» WHAT IS BEING ASKED
Report all lines of the data below that hold the word "title".

┏━━

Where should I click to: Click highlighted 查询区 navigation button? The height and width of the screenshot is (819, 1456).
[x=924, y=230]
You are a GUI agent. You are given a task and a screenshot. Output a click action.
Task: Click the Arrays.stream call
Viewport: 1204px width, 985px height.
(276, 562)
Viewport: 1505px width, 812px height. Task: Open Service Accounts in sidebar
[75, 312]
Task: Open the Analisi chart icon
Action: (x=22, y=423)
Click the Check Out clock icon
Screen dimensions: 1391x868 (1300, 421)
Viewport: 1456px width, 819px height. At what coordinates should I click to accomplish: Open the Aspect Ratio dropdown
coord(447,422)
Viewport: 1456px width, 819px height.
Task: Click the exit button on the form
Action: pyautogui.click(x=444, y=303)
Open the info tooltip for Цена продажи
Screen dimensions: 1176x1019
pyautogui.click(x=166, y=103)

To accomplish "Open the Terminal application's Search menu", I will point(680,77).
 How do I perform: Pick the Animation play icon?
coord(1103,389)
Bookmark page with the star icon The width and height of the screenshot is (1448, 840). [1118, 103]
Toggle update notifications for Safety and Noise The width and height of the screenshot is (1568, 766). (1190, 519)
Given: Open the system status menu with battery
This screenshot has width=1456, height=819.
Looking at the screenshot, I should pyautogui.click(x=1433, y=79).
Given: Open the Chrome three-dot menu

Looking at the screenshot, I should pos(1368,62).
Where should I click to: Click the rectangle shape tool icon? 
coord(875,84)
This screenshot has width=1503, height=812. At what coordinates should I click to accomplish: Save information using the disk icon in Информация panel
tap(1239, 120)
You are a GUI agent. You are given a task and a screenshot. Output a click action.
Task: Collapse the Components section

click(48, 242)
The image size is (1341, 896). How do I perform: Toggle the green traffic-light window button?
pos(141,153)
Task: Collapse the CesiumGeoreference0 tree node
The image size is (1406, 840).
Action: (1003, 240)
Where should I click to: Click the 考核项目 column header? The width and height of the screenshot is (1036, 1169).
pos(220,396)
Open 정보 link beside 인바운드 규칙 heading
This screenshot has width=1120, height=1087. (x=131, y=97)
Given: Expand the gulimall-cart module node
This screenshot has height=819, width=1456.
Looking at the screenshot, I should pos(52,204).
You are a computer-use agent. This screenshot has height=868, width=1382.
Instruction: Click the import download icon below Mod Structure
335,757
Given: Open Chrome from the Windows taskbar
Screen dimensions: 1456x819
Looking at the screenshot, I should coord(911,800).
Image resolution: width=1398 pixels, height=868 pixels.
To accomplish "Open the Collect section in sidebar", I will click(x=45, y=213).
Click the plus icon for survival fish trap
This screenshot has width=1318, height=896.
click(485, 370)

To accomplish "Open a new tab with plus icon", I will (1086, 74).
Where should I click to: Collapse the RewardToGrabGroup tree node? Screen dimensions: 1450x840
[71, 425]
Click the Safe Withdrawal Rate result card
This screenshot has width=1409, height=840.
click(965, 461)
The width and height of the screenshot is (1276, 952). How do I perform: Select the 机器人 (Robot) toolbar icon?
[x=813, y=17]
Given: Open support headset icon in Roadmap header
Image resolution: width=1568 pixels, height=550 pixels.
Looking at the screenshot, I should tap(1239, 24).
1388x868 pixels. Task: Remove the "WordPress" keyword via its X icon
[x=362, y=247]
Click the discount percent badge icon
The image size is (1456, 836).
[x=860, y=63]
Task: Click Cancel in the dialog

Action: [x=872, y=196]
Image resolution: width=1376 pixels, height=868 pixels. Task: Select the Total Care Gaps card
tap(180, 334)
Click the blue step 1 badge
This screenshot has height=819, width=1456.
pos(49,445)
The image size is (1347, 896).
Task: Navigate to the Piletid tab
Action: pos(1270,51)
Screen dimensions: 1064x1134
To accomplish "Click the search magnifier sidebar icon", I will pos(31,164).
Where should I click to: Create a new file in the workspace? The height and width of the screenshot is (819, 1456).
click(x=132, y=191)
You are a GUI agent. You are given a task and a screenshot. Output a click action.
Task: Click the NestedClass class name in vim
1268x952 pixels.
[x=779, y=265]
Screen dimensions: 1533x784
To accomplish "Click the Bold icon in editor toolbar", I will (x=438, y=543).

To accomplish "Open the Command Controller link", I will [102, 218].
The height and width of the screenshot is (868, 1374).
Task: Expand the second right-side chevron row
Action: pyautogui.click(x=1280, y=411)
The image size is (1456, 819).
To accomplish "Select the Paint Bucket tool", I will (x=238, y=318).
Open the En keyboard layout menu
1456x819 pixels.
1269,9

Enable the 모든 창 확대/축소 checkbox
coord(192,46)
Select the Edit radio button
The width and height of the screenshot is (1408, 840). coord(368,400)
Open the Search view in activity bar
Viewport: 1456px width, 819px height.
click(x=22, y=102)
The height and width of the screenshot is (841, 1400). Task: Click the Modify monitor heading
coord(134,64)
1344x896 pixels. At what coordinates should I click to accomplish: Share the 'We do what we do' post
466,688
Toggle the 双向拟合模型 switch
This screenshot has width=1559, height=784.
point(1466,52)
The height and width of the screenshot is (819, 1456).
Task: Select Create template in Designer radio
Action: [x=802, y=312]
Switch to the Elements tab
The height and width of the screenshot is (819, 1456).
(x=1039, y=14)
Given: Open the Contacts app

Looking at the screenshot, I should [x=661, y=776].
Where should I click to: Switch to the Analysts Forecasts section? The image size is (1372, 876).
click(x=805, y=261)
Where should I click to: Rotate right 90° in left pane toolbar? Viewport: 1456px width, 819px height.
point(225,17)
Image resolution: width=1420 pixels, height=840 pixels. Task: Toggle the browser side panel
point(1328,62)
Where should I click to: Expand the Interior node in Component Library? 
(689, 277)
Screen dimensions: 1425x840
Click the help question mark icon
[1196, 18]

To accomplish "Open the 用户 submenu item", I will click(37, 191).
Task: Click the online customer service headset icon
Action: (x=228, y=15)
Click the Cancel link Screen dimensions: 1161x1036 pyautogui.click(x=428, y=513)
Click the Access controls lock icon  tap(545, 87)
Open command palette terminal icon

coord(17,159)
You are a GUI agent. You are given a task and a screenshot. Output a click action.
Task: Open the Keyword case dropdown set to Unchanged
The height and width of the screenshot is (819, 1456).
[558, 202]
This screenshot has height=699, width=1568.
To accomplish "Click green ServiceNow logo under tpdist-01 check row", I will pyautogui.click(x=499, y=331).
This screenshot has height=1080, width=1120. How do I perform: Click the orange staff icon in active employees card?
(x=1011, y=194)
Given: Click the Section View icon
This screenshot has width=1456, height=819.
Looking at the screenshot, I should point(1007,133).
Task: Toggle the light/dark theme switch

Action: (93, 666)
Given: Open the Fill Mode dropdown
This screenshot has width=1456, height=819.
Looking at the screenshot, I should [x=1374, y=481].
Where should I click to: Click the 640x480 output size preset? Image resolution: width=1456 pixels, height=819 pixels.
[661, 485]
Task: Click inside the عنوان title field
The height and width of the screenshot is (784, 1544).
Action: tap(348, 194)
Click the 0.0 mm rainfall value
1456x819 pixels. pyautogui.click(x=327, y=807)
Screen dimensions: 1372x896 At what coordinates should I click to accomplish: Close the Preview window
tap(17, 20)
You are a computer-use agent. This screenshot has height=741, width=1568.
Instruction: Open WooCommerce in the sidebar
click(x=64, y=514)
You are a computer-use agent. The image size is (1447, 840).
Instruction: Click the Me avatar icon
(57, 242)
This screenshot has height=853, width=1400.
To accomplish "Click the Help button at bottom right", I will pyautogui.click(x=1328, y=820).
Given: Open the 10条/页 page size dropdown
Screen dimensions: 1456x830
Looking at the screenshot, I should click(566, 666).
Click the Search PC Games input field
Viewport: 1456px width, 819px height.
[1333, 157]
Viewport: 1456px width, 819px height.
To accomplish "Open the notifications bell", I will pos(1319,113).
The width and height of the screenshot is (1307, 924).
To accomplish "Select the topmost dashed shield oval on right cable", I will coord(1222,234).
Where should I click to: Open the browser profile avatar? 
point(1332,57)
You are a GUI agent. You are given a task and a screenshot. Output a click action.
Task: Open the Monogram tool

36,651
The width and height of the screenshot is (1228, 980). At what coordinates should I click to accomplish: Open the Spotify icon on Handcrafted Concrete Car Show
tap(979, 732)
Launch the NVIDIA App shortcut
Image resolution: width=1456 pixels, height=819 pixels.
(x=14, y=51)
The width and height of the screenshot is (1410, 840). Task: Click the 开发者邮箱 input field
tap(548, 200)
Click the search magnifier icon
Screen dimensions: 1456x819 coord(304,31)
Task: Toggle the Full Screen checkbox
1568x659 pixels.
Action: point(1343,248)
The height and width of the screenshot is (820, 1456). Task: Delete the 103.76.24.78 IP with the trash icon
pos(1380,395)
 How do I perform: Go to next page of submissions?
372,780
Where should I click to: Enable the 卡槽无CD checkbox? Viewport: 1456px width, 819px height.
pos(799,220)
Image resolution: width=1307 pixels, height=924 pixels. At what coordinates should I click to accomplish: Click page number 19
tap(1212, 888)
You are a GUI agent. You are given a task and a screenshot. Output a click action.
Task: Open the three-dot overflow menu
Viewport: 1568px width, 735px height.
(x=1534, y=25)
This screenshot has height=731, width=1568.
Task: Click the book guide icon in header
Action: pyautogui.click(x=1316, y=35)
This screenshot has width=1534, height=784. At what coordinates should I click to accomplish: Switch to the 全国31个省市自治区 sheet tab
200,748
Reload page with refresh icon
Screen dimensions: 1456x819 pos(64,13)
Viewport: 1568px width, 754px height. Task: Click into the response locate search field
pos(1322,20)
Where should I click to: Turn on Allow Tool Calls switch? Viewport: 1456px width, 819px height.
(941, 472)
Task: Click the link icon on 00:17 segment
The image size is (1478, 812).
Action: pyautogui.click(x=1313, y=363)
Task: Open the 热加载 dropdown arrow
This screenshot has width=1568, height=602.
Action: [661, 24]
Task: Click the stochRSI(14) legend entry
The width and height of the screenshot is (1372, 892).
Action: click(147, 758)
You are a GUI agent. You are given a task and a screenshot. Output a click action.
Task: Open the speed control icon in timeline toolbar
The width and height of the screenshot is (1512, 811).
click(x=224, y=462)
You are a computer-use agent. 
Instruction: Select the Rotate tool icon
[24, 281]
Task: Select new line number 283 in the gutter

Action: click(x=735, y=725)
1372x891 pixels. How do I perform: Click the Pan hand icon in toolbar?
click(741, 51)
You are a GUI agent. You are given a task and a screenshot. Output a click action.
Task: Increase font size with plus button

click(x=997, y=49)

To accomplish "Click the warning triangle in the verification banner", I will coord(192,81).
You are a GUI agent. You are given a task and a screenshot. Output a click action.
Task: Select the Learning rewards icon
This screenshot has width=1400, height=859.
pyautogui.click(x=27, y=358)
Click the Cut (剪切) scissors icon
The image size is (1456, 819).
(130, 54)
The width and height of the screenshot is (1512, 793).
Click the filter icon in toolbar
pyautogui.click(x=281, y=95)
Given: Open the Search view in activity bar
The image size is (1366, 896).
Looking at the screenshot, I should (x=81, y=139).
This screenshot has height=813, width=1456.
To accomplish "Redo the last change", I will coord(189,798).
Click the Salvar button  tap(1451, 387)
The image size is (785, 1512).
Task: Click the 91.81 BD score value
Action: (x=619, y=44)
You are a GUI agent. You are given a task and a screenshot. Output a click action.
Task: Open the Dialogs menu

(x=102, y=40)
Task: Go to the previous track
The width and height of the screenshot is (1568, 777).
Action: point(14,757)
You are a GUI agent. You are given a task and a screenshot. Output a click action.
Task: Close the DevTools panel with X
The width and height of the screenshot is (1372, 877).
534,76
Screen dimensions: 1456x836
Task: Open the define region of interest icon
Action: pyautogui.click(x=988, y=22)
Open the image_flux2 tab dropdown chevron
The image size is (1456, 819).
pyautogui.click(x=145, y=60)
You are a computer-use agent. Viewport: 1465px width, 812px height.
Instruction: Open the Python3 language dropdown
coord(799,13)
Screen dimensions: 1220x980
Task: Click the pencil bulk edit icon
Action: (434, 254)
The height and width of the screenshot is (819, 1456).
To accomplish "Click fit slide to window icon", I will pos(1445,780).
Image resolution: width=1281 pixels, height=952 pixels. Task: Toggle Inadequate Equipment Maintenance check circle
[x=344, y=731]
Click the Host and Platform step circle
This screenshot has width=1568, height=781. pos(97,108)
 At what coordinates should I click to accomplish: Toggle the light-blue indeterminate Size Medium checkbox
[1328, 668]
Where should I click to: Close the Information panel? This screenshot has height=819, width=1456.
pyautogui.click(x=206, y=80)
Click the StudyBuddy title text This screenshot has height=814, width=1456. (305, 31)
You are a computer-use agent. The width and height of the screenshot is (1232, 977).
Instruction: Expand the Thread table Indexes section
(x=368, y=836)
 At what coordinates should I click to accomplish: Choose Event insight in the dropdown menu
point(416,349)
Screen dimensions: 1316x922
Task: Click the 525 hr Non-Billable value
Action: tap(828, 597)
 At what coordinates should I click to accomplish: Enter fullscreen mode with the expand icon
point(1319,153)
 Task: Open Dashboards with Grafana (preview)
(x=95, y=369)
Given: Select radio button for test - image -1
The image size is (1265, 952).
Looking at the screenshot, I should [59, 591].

┗━━

» ANSWER TO THIS EXERCISE
Task: Click inside the عنوان title field
Click the StudyBuddy title text This screenshot has height=814, width=1456. (305, 31)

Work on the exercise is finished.